Turner opens Perfect Housewife by putting away the freshly ironed clothes of her stepchildren. As one who does this for three children (and a wife) four times a week or thereabouts, this job is about as enjoyable as sifting through maggots in search of rice but looking all the while as though the director is reminding her that the bell for last orders is ringing for her at the last chance saloon, Turner grins and bears it. From there, she takes two women into her home and harangues them on their cleaning, cooking and homemaking. None of the women featured in this show are particularly awful. Their homes may not be that tidy but neither are they, unlike the people featured in How Clean Is Your House?, sleeping in cat pee, amongst cartons full of curdled milk and beside the body of their dead husband.

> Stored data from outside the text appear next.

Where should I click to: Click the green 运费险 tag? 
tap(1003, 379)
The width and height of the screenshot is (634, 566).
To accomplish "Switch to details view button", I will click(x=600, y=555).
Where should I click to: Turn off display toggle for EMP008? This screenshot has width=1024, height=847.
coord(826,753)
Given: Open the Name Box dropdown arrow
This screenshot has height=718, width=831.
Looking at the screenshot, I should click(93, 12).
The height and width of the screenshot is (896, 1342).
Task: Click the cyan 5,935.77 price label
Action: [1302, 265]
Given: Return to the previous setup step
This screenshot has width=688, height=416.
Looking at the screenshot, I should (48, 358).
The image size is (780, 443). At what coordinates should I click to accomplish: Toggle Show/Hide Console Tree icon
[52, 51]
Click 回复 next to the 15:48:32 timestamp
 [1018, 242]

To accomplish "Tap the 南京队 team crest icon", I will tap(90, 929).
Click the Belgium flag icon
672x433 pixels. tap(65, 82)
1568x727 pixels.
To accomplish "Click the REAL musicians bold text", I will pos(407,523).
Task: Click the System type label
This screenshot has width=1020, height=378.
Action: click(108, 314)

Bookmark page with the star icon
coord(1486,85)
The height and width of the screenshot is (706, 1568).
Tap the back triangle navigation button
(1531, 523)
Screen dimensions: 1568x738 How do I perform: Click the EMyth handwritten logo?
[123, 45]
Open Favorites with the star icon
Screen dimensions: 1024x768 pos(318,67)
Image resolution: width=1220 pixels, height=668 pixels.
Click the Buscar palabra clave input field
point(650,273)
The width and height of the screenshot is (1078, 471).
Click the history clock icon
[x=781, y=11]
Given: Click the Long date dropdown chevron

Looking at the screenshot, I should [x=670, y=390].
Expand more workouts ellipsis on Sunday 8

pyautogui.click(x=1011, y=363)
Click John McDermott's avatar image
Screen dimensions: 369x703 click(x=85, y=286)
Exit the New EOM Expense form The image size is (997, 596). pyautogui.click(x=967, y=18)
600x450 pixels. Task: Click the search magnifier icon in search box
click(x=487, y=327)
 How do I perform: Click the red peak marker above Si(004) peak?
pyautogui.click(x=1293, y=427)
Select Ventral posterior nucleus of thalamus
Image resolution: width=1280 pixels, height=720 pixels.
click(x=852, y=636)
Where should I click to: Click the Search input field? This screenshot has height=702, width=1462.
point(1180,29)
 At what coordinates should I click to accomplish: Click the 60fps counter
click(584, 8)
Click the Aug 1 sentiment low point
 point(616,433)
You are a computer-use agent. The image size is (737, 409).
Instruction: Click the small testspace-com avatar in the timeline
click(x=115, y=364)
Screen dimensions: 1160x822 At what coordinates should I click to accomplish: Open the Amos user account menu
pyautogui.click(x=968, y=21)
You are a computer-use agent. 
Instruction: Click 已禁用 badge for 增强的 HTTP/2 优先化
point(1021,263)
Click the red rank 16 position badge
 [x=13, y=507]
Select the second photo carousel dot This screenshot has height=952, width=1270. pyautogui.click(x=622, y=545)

Turner’s intention behind Perfect Housewife, other than trying to resurrect her career, is to convince these women that they can keep a cleaner home. No groaning piles of towels in a hot press for Turner when they can be neatly stacked on a shelf that is labelled TOWELS. Or TOWLS as it appears here. She breezes in to Anne-Marie’s home to tell her that it is possible to do both children and housework while she suggests to Kate that amateur dramatics and ironing are not mutually exclusive. Later episodes find Anthea working with ex-City Girl Hilary who is mother to - good Christ! - Raif and Lily who can't give up her power suits even after moving to the country and Jayne, who spends her free time in the afternoons watching television. Stay at home mum Jo-Ann has got lots of free time but doesn't do very much with it while the garage floor in Suzanne’s house is covered in dirty clothes. When she wants to wear anything clean, she buys something new. Stay-at-home house-husband Steve would rather spend the day on the golf course than cleaning his home while Lisa struggles with housework what with a full-time job and leading a Weight Watchers group in the evening. Finally, it’s the turn of Tamara and Liam. Tamara used to be a forensics officer and is now a housewife while Liam works part-time as a lecturer. Both have young children but can't seem to find the time to clean their homes. Anthea claims to come to their aid.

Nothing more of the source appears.